The way the horns point sideways is far different from other triceratops living at the same time in other locales.

Sampson said they all lived on a "lost continent" during the late Cretaceous period about 75 million years ago, when North America had a smaller land mass divided north to south by a vast sea. The continent's western half is called Laramidia and the eastern half Appalachia.

A huge concentration of dinosaurs roamed Laramidia. The animals ranged from present-day Alberta to Mexico, including hot, humid and swampy southern Utah.

How such big populations survived remains a mystery, but the latest find seems to reject the theory that various species of the same groups, like horned dinosaurs, lived at different times. Sampson said the latest discovery seems to show different species in the same groupings existed at the same time.

Such huge populations may have been sustained by the ample vegetation for cold-blooded dinosaurs, which did not require as much food as warm-blooded animals.

Alan Titus, paleontologist for the Bureau of Land Management, which oversees the monument, said the scientific significance of the latest discoveries rates an 8 on a scale of 1 to 10. Titus and several other scientists contributed to the PLoS paper.

Titus said the finds essentially have proved horned dinosaurs were provincial 75 million years ago in western North America — with different species existing at the same time instead of at different periods.

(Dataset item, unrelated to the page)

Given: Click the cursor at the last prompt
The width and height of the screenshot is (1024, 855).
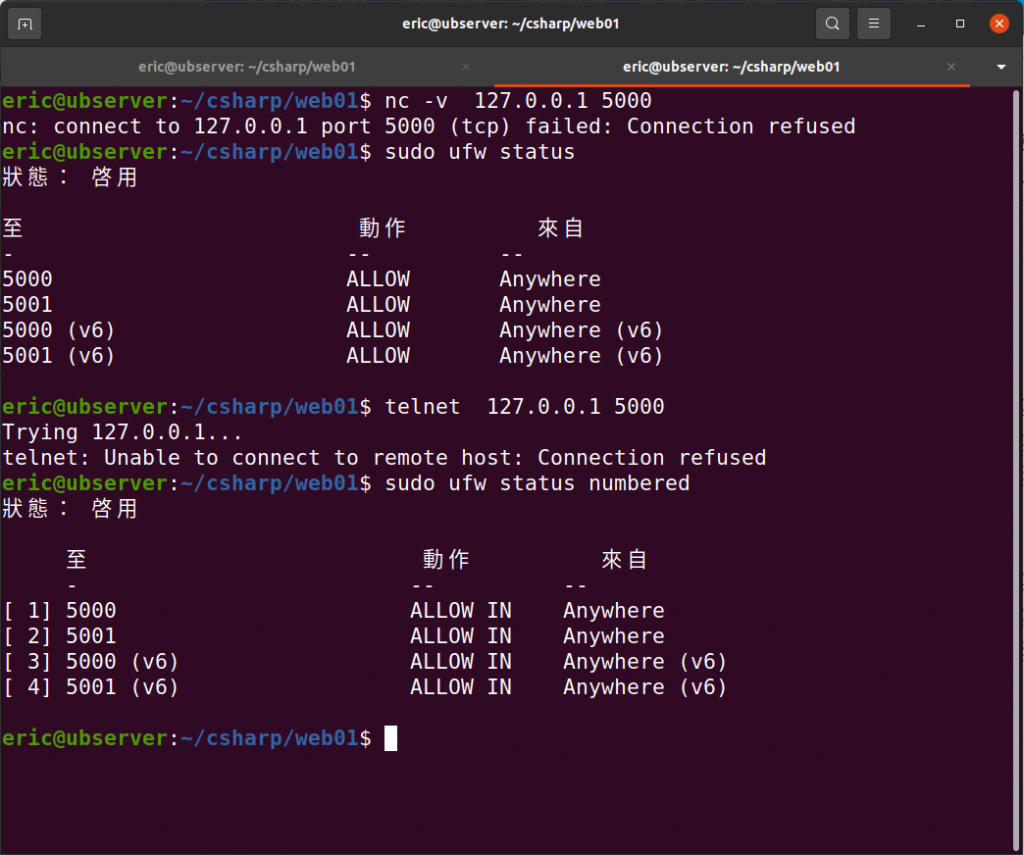Looking at the screenshot, I should (391, 738).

"This is the first time we can show this beyond doubt," he said. "The same may be true for other families of dinosaurs [tyrannosaurs and hadrosaurs], but we cannot show it so conclusively yet. They also demonstrate the importance of Grand Staircase-Escalante National Monument in this whole scientific debate. It is no exaggeration to say it is one of the Rosetta stones of late-Cretaceous paleontology."

But what kept these huge populations of dinosaurs from mingling?

"That's the mystery." Titus said. "There doesn't appear to be any natural barrier."

Sampson, who was treated like a rock star by about two dozen children sitting on the floor during his lecture to about 100 people, said the find will bring added prestige to the monument in southern Utah's Kane and Garfield counties.

Since research began 11 years ago, he said, the monument has yielded fossils from 16 new species of dinosaurs.

Sampson said monumental discoveries in Utah and elsewhere have dramatically altered the view of dinosaurs. Instead of the creatures being stupid, dull, gray-colored, lumbering beasts, paleontologist now believe them to be spry, colorful, smart, adaptable and ancestors of modern birds. Scientists need to continue studying dinosaurs, he said, for what they can teach about a planet facing a sixth round of global extinction — accelerated this time from human impact on the land and seas. "Whether you think [global warming] is going on or not, it is," he said. "Studying dinosaurs can help us understand what it means."

Unveiling planned

P Skulls of two new horned dinosaur species will be unveiled to the public.

When • 4 to 8 p.m., Thursday

Where • Utah Museum of Natural History, 1390 E. Presidents Circle, University of Utah campus, Salt Lake City.